La Cassazione ha quindi ritenuto fondato anche il motivo di ricorso con cui i difensori di Pittella rilevavano una “omessa motivazione” sulla decisione del Gip di ancorare il giudizio di pericolosita’ alla probabile candidatura di Pittella alle future elezioni regionali”. La Suprema Corte conclude che “si tratta con evidenza di uno sconfinamento dei parametri legali che, imponendo al giudice una valutazione prognostica sfavorevole sul pericolo di reiterazione di delitti della stessa specie di quelli per cui si procede, non possono spingersi fino alla possibilità di ritenere adeguata una misura cautelare per comprimere l’esercizio del diritto costituzionale di elettorato passivo”.

l’ex presidente della Regione Basilicata, Marcello Pittella, e l’ avv.
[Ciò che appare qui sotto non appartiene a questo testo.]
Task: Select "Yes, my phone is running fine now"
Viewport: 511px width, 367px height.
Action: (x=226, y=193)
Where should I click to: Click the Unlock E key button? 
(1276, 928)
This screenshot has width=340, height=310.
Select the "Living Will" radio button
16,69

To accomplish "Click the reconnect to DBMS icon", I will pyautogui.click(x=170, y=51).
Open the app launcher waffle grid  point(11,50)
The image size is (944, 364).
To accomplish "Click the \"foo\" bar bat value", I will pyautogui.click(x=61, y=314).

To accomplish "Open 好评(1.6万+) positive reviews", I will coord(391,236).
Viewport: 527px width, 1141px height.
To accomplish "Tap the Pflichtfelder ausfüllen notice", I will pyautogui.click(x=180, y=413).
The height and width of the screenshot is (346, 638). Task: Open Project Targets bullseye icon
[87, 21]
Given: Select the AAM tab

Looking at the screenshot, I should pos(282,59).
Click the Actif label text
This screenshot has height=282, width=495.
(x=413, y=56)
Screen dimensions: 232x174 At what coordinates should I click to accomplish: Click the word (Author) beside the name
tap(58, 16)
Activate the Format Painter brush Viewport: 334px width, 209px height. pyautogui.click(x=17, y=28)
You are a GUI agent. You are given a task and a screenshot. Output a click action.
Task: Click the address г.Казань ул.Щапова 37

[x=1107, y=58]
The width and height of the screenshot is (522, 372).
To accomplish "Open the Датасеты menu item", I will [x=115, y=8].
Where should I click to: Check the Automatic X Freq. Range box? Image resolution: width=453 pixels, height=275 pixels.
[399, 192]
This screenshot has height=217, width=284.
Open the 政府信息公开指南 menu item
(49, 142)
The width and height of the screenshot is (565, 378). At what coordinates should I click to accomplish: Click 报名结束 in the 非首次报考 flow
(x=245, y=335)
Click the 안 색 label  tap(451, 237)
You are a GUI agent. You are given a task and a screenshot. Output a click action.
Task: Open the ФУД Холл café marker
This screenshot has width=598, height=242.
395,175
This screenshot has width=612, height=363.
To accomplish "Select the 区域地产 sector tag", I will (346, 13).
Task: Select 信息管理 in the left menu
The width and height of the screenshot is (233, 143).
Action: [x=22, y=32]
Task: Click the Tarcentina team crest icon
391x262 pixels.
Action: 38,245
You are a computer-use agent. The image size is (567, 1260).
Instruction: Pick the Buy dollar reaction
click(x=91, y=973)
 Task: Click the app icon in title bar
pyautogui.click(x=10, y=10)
Donatello Cimadomo

Pittella uscendo dal Palazzo di Giustizia di Matera ha ricordato gli “anni difficili, duri, sono stato un mostro sbattuto in prima pagina. Ma ho sempre avuto la fiducia che il tempo potesse restituire la verità”. L’ex presidente lucano ha quindi ringraziato  suo avvocato, Donatello Cimadomo, che “mi ha consegnato una grande gioia”. Chiaramente soddisfatto anche suo fratello, il senatore Gianni Pittella (Pd) : “Mio fratello Marcello assolto da ogni accusa. Tre anni di calvario, mediatico-giudiziario. Sono molto felice per lui, per il nome che portiamo, per la memoria di mio padre, per le sofferenze di mia madre. Sono felice e non so dire altro”.